*** Opening of AVAILABLE RECORDS ***

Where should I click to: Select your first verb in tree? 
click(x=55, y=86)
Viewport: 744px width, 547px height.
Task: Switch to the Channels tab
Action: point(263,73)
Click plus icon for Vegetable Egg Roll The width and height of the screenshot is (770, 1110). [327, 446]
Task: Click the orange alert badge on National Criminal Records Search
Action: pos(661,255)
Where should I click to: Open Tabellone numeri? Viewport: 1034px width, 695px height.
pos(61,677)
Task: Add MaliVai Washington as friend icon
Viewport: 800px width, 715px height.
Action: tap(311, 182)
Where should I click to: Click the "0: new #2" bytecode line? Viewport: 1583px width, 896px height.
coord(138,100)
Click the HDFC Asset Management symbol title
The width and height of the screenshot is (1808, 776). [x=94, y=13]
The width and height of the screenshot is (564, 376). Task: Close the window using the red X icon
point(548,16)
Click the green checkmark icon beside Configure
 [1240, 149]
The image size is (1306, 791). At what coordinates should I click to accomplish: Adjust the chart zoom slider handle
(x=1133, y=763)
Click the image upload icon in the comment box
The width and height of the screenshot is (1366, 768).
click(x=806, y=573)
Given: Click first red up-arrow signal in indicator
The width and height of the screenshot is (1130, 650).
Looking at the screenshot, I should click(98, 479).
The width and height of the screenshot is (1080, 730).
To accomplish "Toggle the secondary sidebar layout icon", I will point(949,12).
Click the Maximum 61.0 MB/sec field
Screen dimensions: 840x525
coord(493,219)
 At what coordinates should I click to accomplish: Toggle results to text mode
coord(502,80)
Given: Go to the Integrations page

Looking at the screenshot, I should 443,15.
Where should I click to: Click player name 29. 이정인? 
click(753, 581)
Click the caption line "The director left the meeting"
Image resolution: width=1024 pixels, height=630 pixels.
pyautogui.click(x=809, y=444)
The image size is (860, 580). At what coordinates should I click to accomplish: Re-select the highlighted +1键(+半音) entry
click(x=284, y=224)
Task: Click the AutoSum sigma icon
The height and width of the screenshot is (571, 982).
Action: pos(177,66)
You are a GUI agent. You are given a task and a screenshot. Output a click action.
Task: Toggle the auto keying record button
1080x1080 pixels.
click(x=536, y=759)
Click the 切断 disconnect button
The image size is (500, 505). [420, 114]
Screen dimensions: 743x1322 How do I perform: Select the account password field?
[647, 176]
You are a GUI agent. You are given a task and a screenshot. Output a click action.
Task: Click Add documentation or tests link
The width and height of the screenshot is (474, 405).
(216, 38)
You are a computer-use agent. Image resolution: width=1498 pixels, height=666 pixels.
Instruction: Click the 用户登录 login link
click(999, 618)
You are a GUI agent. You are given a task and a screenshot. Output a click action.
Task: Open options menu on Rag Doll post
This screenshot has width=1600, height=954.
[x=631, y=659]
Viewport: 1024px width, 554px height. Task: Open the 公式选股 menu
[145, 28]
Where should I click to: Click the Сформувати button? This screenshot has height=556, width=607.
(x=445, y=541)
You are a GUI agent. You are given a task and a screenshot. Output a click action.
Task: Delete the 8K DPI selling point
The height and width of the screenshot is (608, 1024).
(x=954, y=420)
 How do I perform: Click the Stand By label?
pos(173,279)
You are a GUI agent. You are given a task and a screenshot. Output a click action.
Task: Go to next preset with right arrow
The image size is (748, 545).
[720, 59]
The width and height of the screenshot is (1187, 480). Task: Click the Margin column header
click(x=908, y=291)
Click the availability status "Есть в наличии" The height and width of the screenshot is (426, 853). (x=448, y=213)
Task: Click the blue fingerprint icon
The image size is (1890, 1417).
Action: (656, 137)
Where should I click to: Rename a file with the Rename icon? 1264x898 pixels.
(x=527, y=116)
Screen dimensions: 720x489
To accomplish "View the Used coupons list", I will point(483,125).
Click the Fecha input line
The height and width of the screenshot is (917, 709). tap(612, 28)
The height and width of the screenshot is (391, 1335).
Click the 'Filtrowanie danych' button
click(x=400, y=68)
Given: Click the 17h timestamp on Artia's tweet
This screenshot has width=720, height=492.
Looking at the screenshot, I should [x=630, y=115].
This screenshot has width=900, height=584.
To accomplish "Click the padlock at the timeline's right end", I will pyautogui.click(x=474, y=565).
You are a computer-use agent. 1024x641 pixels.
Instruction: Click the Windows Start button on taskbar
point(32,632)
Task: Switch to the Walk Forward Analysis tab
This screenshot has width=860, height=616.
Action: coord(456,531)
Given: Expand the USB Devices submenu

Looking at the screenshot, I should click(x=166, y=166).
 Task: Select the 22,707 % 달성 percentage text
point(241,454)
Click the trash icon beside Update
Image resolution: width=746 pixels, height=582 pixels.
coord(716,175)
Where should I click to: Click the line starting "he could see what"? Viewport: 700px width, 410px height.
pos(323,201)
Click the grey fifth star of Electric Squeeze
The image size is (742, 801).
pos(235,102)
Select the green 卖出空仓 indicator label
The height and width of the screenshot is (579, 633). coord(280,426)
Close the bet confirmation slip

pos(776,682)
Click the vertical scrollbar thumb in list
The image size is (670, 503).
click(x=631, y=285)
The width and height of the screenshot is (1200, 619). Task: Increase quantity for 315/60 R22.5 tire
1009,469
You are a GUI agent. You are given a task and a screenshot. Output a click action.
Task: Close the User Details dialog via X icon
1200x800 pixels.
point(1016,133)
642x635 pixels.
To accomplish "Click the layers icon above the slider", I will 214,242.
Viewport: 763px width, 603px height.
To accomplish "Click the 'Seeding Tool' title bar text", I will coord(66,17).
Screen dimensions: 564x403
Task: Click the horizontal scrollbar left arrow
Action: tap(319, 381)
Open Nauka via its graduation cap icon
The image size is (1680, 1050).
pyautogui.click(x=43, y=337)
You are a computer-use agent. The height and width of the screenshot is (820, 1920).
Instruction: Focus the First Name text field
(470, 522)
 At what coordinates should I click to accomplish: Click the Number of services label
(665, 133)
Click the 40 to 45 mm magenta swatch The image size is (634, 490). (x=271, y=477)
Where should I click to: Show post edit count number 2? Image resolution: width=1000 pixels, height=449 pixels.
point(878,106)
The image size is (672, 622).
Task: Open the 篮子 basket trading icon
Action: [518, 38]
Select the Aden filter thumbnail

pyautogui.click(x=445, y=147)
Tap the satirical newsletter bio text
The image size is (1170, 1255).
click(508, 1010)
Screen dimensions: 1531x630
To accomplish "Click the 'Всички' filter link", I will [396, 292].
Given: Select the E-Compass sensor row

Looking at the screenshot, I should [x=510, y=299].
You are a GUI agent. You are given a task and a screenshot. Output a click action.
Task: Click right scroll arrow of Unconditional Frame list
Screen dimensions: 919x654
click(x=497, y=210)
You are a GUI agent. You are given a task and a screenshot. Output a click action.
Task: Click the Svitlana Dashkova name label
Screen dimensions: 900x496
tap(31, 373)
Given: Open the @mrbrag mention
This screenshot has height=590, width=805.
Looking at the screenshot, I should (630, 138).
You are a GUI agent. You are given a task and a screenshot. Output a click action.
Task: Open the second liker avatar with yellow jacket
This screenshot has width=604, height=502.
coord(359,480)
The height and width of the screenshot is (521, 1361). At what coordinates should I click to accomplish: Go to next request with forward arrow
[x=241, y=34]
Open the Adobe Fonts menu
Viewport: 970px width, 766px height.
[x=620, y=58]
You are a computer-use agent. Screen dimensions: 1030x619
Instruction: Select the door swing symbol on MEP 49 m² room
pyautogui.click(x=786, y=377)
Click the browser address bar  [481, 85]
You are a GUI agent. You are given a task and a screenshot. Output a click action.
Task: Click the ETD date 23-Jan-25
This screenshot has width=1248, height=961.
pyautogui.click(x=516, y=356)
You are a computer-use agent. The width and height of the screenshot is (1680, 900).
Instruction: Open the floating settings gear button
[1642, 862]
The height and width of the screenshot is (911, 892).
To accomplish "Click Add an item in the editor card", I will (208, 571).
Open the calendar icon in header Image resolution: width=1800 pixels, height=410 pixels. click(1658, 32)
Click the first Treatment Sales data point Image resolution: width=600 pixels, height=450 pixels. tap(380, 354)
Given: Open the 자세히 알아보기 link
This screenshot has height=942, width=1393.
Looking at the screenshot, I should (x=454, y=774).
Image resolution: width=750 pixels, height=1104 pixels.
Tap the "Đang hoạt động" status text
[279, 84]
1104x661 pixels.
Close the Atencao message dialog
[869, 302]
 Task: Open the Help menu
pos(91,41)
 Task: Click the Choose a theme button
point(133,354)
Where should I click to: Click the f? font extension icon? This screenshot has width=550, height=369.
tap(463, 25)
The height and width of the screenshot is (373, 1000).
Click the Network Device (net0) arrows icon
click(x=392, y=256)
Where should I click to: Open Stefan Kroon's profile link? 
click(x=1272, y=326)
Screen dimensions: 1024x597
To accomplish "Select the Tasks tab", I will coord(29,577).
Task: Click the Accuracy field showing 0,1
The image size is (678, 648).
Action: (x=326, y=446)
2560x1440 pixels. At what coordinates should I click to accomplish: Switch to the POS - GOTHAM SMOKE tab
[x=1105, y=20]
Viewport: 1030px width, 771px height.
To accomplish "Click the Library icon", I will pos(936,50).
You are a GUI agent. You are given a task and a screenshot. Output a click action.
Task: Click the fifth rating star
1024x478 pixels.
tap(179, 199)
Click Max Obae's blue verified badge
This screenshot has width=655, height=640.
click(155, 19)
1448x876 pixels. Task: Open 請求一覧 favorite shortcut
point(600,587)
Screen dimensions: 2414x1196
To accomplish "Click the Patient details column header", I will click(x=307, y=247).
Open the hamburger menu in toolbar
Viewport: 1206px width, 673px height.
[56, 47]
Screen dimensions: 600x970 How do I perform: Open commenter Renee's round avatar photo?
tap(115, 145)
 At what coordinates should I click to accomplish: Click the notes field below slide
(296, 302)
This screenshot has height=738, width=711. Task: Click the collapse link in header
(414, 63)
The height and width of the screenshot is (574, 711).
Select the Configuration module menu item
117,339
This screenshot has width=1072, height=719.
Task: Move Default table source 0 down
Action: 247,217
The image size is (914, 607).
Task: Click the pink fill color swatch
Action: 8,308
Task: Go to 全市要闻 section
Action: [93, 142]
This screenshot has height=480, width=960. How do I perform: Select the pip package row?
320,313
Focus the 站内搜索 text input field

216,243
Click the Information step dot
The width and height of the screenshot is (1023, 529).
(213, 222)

*** Close of AVAILABLE RECORDS ***

WORK REQUEST>
With the first line being the one containing "of services label" and the last line the one containing "Click the 40", transcribe exactly the lines above that fall in that range.

RESULT OF THE TASK>
 At what coordinates should I click to accomplish: Click the Number of services label
(665, 133)
Click the 40 to 45 mm magenta swatch The image size is (634, 490). (x=271, y=477)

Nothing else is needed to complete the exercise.